====== Entries shown
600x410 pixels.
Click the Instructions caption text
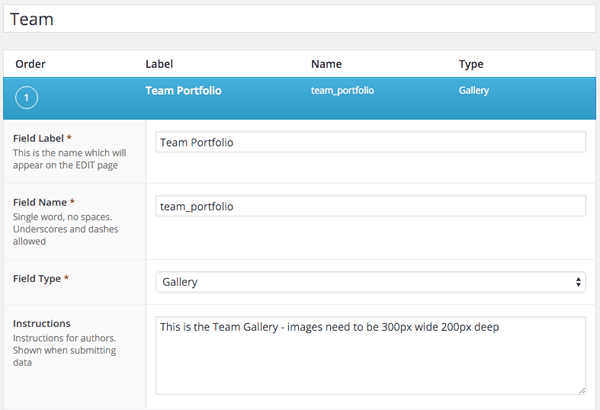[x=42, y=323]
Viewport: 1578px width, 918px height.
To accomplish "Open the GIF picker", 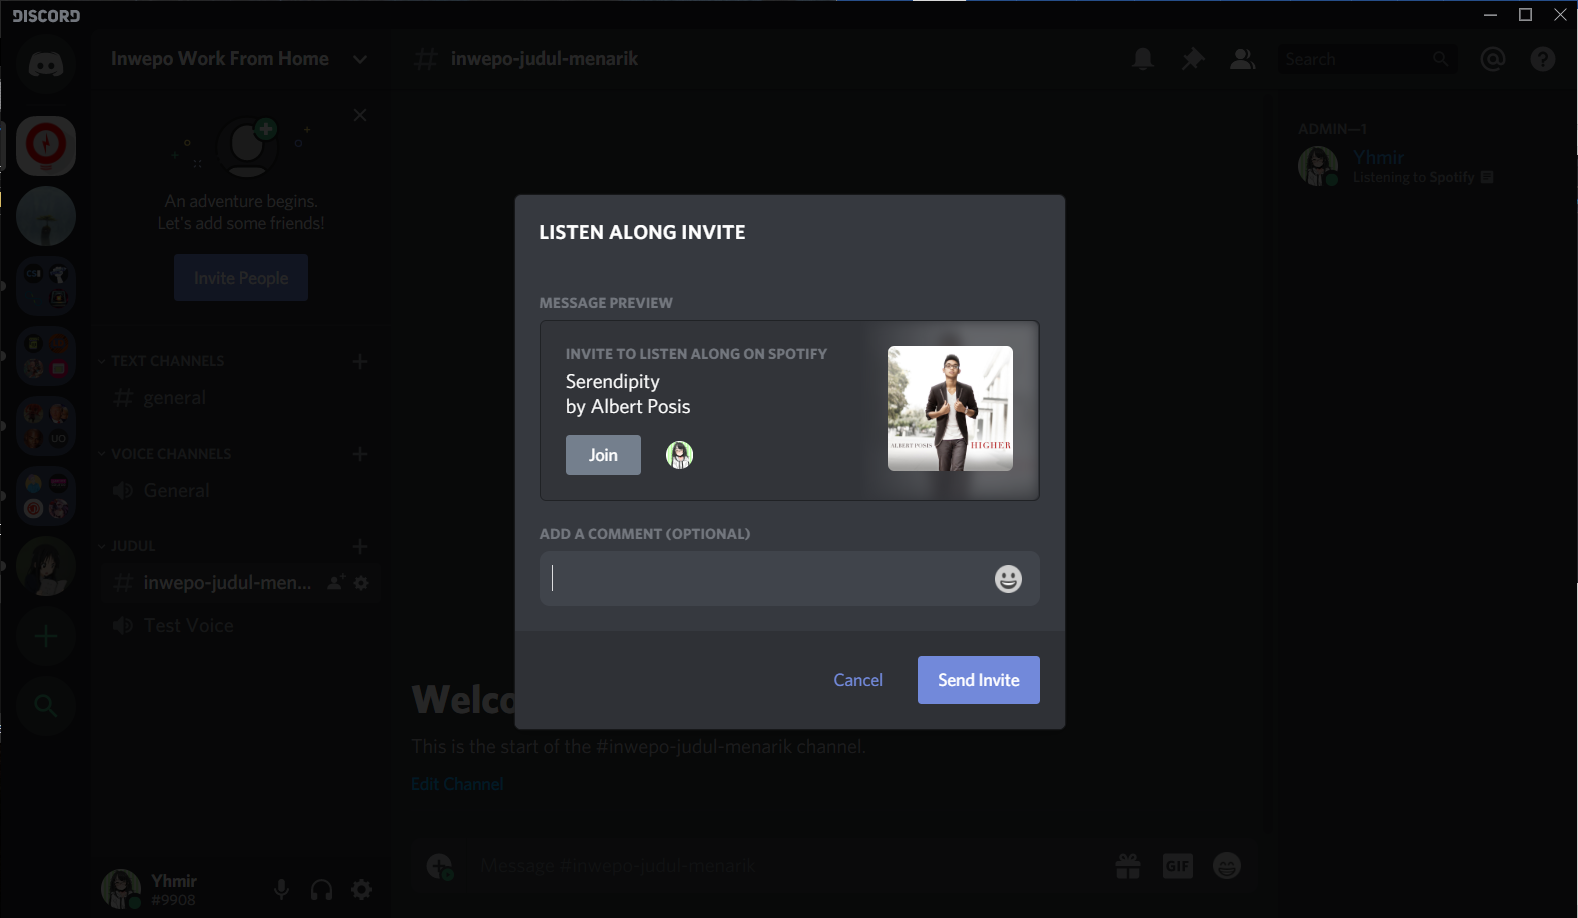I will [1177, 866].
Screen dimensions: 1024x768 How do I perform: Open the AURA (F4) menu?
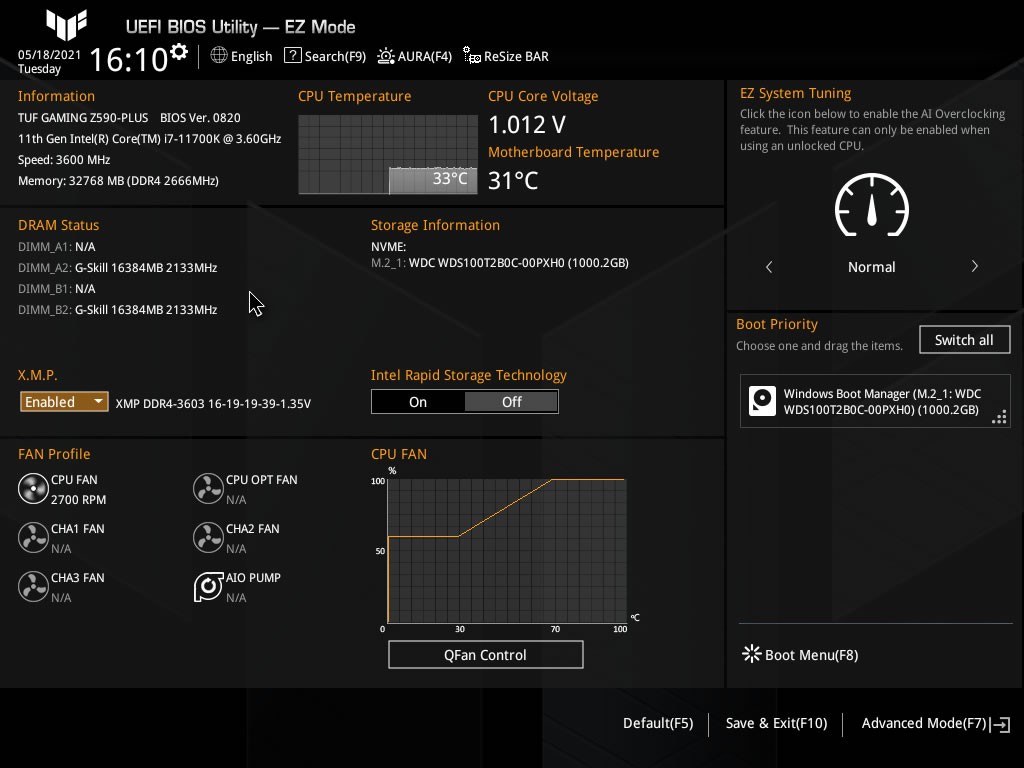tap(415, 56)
============
Description of the task :: Arrange everything from the line containing "Screen dimensions: 1024x768" down to the end of the items as a numbered list, omitting blank lines and leaving out the pictures.

Exercise result ::
1. Screen dimensions: 1024x768 How do I perform: Open the AURA (F4) menu?
2. tap(415, 56)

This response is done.